Information provided:
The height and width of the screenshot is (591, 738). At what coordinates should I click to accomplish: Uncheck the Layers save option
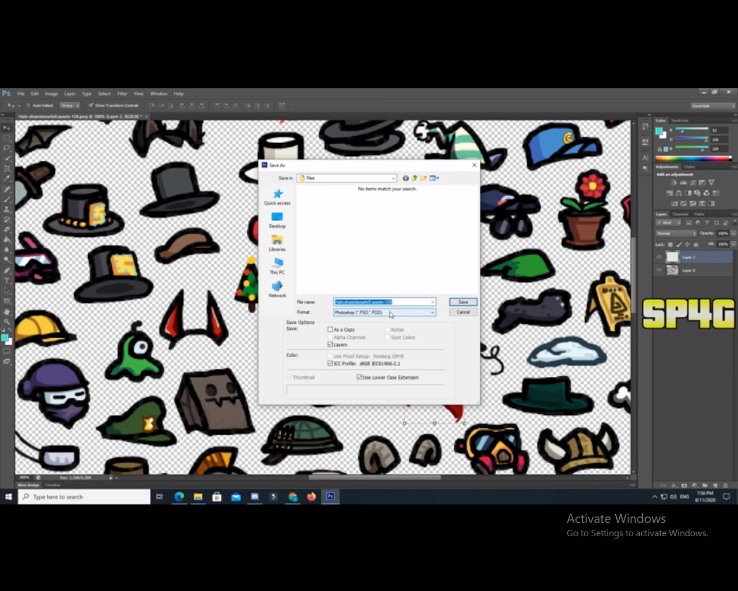pos(330,345)
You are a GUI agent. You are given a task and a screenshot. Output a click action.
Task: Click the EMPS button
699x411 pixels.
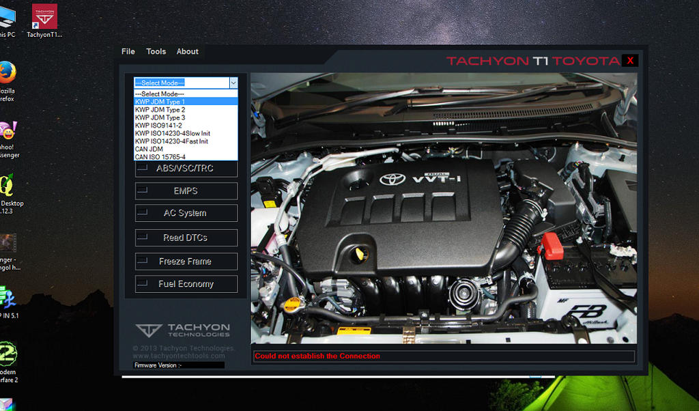point(186,191)
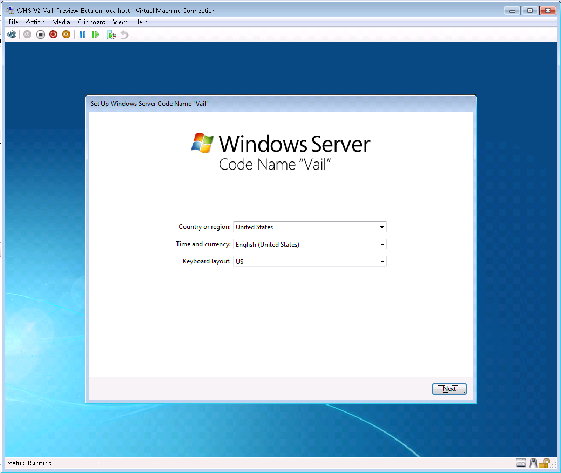
Task: Pause the virtual machine
Action: point(83,35)
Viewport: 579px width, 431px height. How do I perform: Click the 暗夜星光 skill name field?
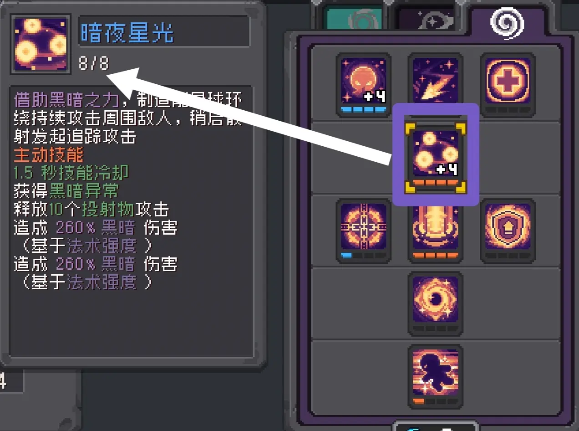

Set task:
Copy out the text of every item above word for word, leaving out the pictures.

Written reply:
The height and width of the screenshot is (591, 738). At what coordinates should I click to accomplish: Uncheck the Layers save option
pos(330,345)
You are a GUI agent. You are given a task and a screenshot. Output a click action.
Task: Click the EMPS button
699x411 pixels.
point(186,191)
Task: Pause the virtual machine
Action: point(83,35)
Viewport: 579px width, 431px height. How do I perform: Click the 暗夜星光 skill name field?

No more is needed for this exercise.